O projeto existe e deve voltar com o fim da panemia. Ele persiste graças a doações de empresas e pessoas físicas e, como disse acima, nos últimos anos o forte do que era oferecido nas estantes eram as apostilas didáticas ou técnicas, novas ou usadas. Algumas defasadas, mas outras em perfeito estado para serem usadas, até novas, que nunca foram abertas. Eu até peguei uma apostila de inglês e outras de matemática e as usei.
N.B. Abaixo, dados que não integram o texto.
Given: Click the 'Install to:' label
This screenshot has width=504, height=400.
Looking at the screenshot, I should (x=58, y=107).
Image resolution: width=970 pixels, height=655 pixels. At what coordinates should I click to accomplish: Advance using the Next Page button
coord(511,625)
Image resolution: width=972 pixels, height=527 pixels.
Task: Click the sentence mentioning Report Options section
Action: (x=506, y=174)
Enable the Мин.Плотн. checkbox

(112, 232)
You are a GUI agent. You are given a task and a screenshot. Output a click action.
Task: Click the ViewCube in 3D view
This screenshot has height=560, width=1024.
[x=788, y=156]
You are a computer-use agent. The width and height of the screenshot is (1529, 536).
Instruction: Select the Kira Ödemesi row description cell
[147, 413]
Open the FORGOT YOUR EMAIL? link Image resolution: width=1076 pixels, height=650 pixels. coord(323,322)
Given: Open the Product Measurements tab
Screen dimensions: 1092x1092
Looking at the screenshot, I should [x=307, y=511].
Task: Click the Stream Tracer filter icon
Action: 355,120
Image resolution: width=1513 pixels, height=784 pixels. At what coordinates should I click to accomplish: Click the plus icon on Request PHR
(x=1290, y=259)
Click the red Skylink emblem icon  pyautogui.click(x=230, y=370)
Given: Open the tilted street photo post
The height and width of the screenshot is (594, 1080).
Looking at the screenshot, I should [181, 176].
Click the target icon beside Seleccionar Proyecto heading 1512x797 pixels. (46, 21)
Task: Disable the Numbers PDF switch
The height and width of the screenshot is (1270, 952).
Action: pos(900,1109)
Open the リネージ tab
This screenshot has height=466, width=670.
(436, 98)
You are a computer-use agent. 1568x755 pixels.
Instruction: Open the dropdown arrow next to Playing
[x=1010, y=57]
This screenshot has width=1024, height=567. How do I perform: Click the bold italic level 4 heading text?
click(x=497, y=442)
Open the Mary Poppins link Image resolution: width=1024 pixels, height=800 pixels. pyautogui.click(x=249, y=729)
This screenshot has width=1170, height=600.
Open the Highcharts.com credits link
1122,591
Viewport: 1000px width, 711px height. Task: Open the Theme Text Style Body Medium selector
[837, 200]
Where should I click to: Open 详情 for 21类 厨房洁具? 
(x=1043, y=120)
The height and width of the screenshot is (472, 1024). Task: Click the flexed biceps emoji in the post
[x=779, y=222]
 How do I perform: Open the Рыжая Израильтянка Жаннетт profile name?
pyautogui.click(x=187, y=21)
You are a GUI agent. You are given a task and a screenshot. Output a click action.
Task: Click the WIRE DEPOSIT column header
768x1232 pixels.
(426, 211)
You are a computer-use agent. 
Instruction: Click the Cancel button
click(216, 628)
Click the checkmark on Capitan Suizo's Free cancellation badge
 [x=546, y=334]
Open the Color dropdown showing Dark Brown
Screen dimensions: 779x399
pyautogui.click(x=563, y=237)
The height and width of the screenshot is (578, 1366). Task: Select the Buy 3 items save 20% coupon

Mas num curto período, algum tempo antes da pandemia chegar, a gente encontrava livros literários mais frequentemente e em maior quantidade nas estantes do Floripa Letrada. Livros antigos, mas obras importantes de autores consagrados, como Mário de Andrade, Monteiro Lobato, Oswald de Andrade, Manuel Bandeira, Vinícius de Moraes, Pedro Bandeira, Salim Miguel, Sérgio da Costa Ramos, Pedro Block, Dostoievski e tantos outros.

Pelo carimbo que havia em todos os livros, ficou-se sabendo que os livros eram da biblioteca de um grande colégio da capital, tradicional e ainda elitista. É interessante que no tal carimbo consta o nome do colégio e a esclarecedora observação: “Baixa de acervo”.

Acho ótimo que disponibilizem obras de qualidade para a leitura dos usuários do transporte público, pois temos a oportunidade de ler bons livros sem ter que pagar nada, mas fico pensando aqui com meus botões: a boa literatura fica velha?  Nunca vi uma escola se desfazer do acervo de sua biblioteca assim, descartando todos os livros publicados há mais de uma década, como se não servissem mais para os seus alunos, como se estivessem completamente defasados para aquela escola.

Já vi, infelizmente, uma escola de uma cidade vizinha jogar fora – jogar no lixo, mesmo -, livros didáticos novos. O diretor foi despedido. Mas descartar livros de uma biblioteca por serem velhos, é novidade. O livro pode até ficar velho, mas a obra, não. Será que a escola só queria abrir espaço, nas suas dependências, para outra atividade? Eu poderia dizer que fizeram bem porque os livros seriam lidos novamente por vários leitores, cada um daqueles volumes descartados, mas como mencionei acima, o propósito de ler e devolver ao projeto Floripa Letrada não é cumprido. Então os estudantes que se renovam a cada ano, na escola que cedeu os livros, poderiam ler e recriar a escritura de tantos autores muito mais vezes. De qualquer maneira, eles terão, espero, livros mais contemporâneos para ler, ou mesmo os clássicos em novas edições. E nós, cá de fora, teremos as obras que foram publicadas há mais tempo, graciosamente. Menos mau.